O déficit em transações correntes, indicador da dependência do país em relação ao capital estrangeiro, subiu a 4,37% do PIB (Produto Interno Bruto) nos 12 meses encerrados em setembro. É o maior percentual desde 82, quando o País entrava na crise da dívida externa.
O Banco Central atribui o crescimento do déficit à crise internacional que, entre outros efeitos, reforçou a remessa de lucros e dividendos ao exterior e provocou maior procura de dólares nas casas de câmbio.
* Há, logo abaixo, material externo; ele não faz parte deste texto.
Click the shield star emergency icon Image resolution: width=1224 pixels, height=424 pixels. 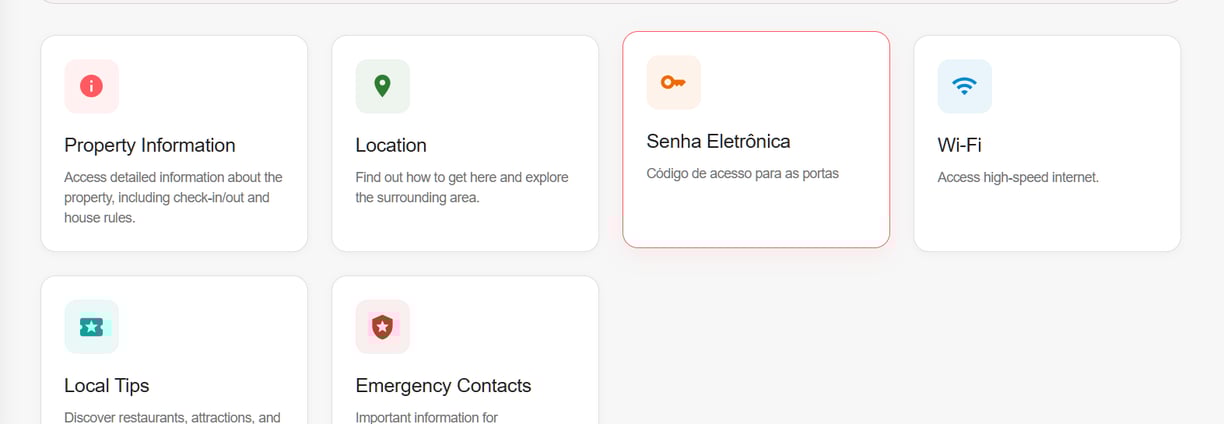click(382, 326)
Dizer que o déficit atingiu 4,37% do PIB significa que, entre outubro de 97 e setembro de 98, o Brasil gastou US$ 34,478 bilhões acima das receitas nas principais transações com outros países.
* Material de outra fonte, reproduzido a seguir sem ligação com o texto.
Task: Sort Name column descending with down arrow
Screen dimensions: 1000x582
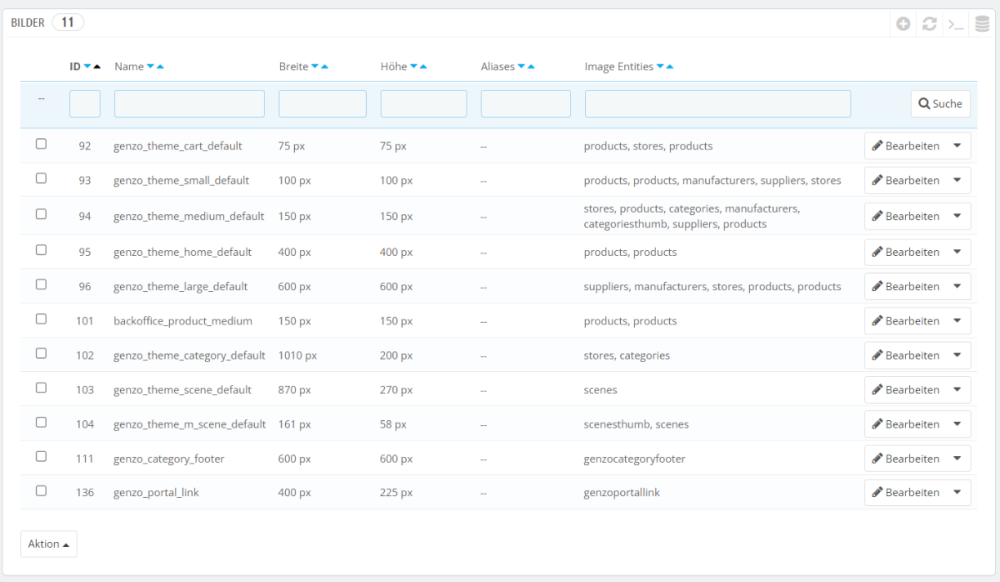Action: 150,67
O mau resultado de setembro fez o BC abandonar as suas expectativas relativamente otimistas para o fechamento do ano, que indicavam déficit entre 3,5% e 3,8% do PIB. ‘‘Temos de rever as estimativas. Estamos refazendo as contas e ainda não temos como afirmar como ficará o déficit no ano’’, disse o chefe do Departamento Econômico do BC, Altamir Lopes.
De agosto para setembro, o déficit em transações correntes sofreu expressivo aumento, passando de 4,09% para 4,37% do PIB. Em outras palavras, houve um aumento de US$ 2,121 bilhões no déficit acumulado. O déficit em transações correntes é um dos principais indicadores da vulnerabilidade do País a crises externas como a atual.
Nas transações correntes, estão incluídos a balança comercial (exportações menos importações), os serviços (juros da dívida externa, remessa de lucros de multinacionais, turismo etc.) e as transferências unilaterais (dinheiro remetido ao Brasil por residentes no exterior e vice-versa, sem relação financeira ou de comércio).
O indicador mostra o grau de dependência em relação ao capital estrangeiro. Quando o país gasta acima das receitas, registra um déficit e é obrigado a tomar empréstimos ou a atrair investimentos para cobrir a diferença.
Em setembro, o que mais contribuiu para o aumento do déficit foram as remessas de lucros e dividendos, que atingiram US$ 1,89 bilhão, o maior resultado desde 1996, último dado das estatísticas divulgadas pelo BC. O crescimento foi de 412%, comparado ao mesmo mês do ano passado. Lopes disse que, por causa da crise, empresas anteciparam remessas de lucros. Em situações normais, as empresas só remetem lucros após fechar o balanço.